0x0000.upto(0xffff) do |w1|
  w2 = swpb(w1) ^ 0xfeb1
  if (w1 + w2) & 0xffff == 0x9892
    puts "sol: #{w1.to_s(16)} #{w2.to_s(16)}"
  end
end

Unfortunately it didn’t find a solution, which I found odd. I figured 4 bytes to match, with 4 bytes of input should have one solution. Unfortunately XOR doesn’t play nice with addition, and the operations for a 4-byte input don’t result in all of the linear independence of the 4 bytes being “used” as it were. So then I wrote a script to do it with 6 bytes.

However, I did that wrong, because I had learned ruby that very day and had already spent way too much time on the computer. It didn’t output anything! I tried brute forcing all the 4-byte options, thinking there was a mistake in my logic or derived equations (brute forcing 6-byte input would take forever). I also spent a lot of time retracing my steps through the debugger and learning more about the status register and its flags. All very useful, but ultimately it was just a dumb mistake in my code! Here’s the fixed script that outputs all six-byte (and probably five-byte if you wait long enough) passwords.

# Look for 6-byte input
##################################################
# Working backwards from the two CMP instructions:
#
# (r4 + w3) & 0xffff = 0x9892
# r6 ^ w3            = 0xfeb1
0x0001.upto(0xffff) do |w1|
  0x0001.upto(0xffff) do |w2|
    r4 = w1
    r6 = swpb(w1)
    r4 = (r4 + w2) & 0xffff
    r4 = swpb(r4)
    r6 ^= w2
    r6 ^= r4
    r4 ^= r6
    r6 ^= r4

    w3 = r6 ^ 0xfeb1
    if (r4 + w3) & 0xffff == 0x9892
      puts "sol: %04x%04x%04x" % [swpb(w1), swpb(w2), swpb(w3)]
    end
  end
end

Running it:

$ ruby hollywood.rb
sol: 1101a55eee48
sol: 1101c57ece28
...

These passwords are valid. Success!

Final thoughts

I really liked this CTF (and Microcorruption in general). It showed that no matter the level of obfuscation, it’s always possible to reverse the code. It just takes a lot of time and perseverance. That said, this level would have been impossible with a better hashing function (probably).

It also got me thinking about other types of obfuscation. This binary had a lot of garbage ops and very roundabout ways of getting simple things done.

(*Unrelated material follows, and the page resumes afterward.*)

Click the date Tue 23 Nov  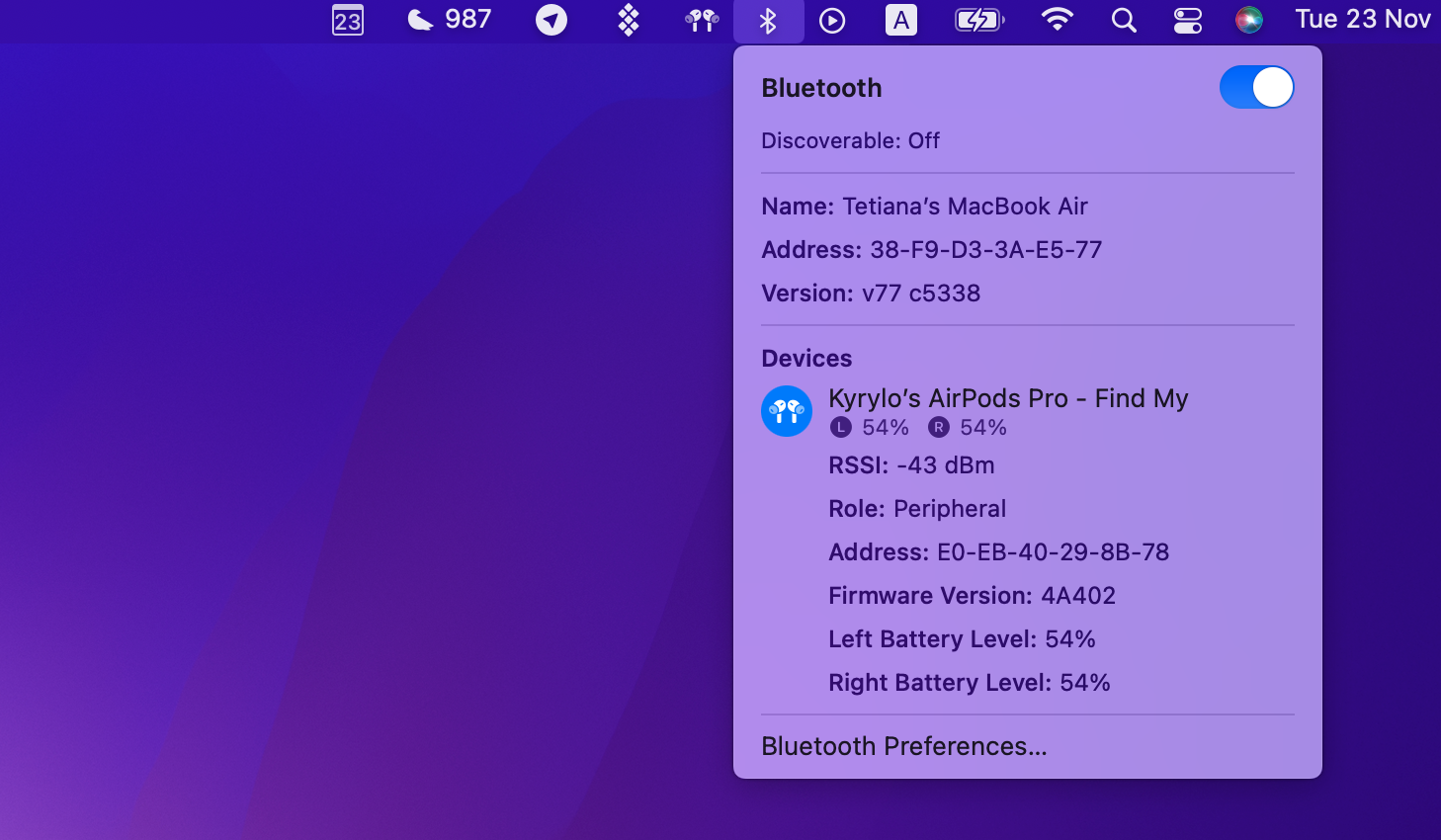pyautogui.click(x=1363, y=20)
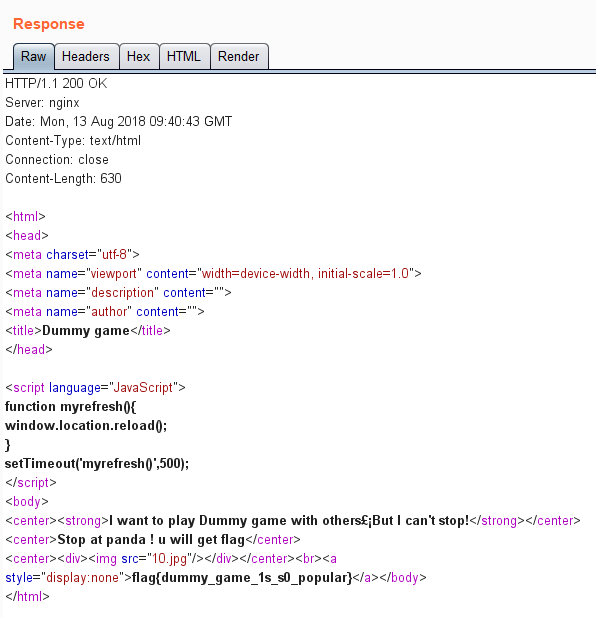Click the Date header line
The width and height of the screenshot is (596, 617).
pos(118,122)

But it was easy to follow the entered password, and as a result you could always be sure you were still on the right path. And when the cmp instructions revealed themselves, the answer was immediately evident. But what if that wasn’t the case?

For example, the values of the password you entered could be used to alter the very flow of the code. The flow could be a part of the validation process itself. It would make things much more difficult to follow and keep track of. In the end though, I suppose anything is reversible – given enough resources.